TTS

Cartesia text-to-speech service implementations.

pipecat.services.cartesia.tts.language_to_cartesia_language(language)[source]

Convert a Language enum to Cartesia language code.

Parameters:

language (Language) – The Language enum value to convert.

Returns:

The corresponding Cartesia language code, or None if not supported.

Return type:

str | None

class pipecat.services.cartesia.tts.CartesiaTTSService(*, api_key, voice_id, cartesia_version='2025-04-16', url='wss://api.cartesia.ai/tts/websocket', model='sonic-2', sample_rate=None, encoding='pcm_s16le', container='raw', params=None, text_aggregator=None, **kwargs)[source]

Bases: AudioContextWordTTSService

Cartesia TTS service with WebSocket streaming and word timestamps.

Provides text-to-speech using Cartesia’s streaming WebSocket API. Supports word-level timestamps, audio context management, and various voice customization options including speed and emotion controls.

Parameters:
  • api_key (str) – Cartesia API key for authentication.

  • voice_id (str) – ID of the voice to use for synthesis.

  • cartesia_version (str) – API version string for Cartesia service.

  • url (str) – WebSocket URL for Cartesia TTS API.

  • model (str) – TTS model to use (e.g., “sonic-2”).

  • sample_rate (int | None) – Audio sample rate. If None, uses default.

  • encoding (str) – Audio encoding format.

  • container (str) – Audio container format.

  • params (InputParams | None) – Additional input parameters for voice customization.

  • text_aggregator (BaseTextAggregator | None) – Custom text aggregator for processing input text.

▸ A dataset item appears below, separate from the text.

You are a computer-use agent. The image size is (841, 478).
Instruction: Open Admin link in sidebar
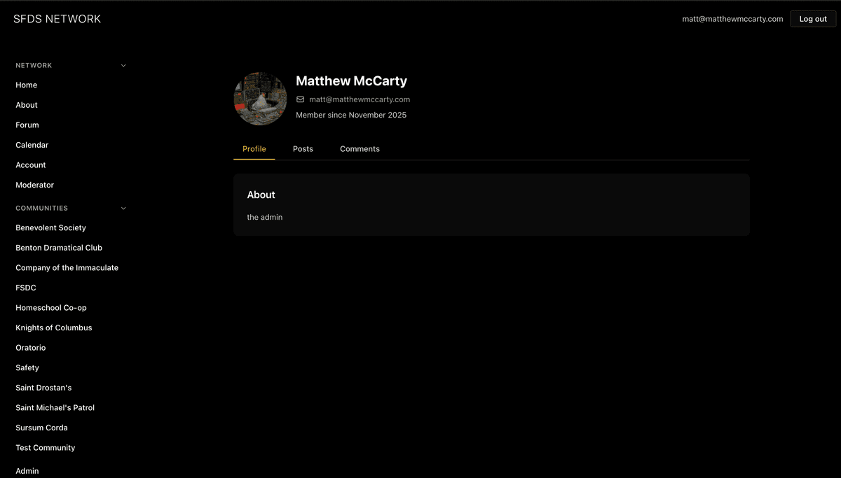click(x=27, y=471)
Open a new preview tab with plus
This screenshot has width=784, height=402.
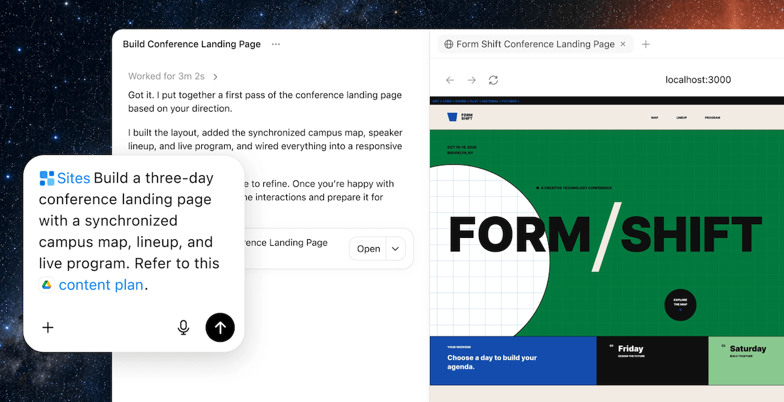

  • **kwargs – Additional arguments passed to the parent service.

class InputParams(*, language=Language.EN, speed='', emotion=[])[source]

Bases: BaseModel

Input parameters for Cartesia TTS configuration.

Parameters:
  • language (Language | None) – Language to use for synthesis.

  • speed (str | float | None) – Voice speed control (string or float).

  • emotion (List[str] | None) – List of emotion controls (deprecated).

language: Language | None
speed: str | float | None
emotion: List[str] | None
model_config: ClassVar[ConfigDict] = {}

Configuration for the model, should be a dictionary conforming to [ConfigDict][pydantic.config.ConfigDict].

can_generate_metrics()[source]

Check if this service can generate processing metrics.

Returns:

True, as Cartesia service supports metrics generation.

Return type:

bool

async set_model(model)[source]

Set the TTS model.

Parameters:

model (str) – The model name to use for synthesis.

language_to_service_language(language)[source]

Convert a Language enum to Cartesia language format.

Parameters:

language (Language) – The language to convert.

Returns:

The Cartesia-specific language code, or None if not supported.

Return type:

str | None

async start(frame)[source]

Start the Cartesia TTS service.

Parameters:

frame (StartFrame) – The start frame containing initialization parameters.

async stop(frame)[source]

Stop the Cartesia TTS service.

Parameters:

frame (EndFrame) – The end frame.

async cancel(frame)[source]

Stop the Cartesia TTS service.

Parameters:

frame (CancelFrame) – The end frame.

async flush_audio()[source]

Flush any pending audio and finalize the current context.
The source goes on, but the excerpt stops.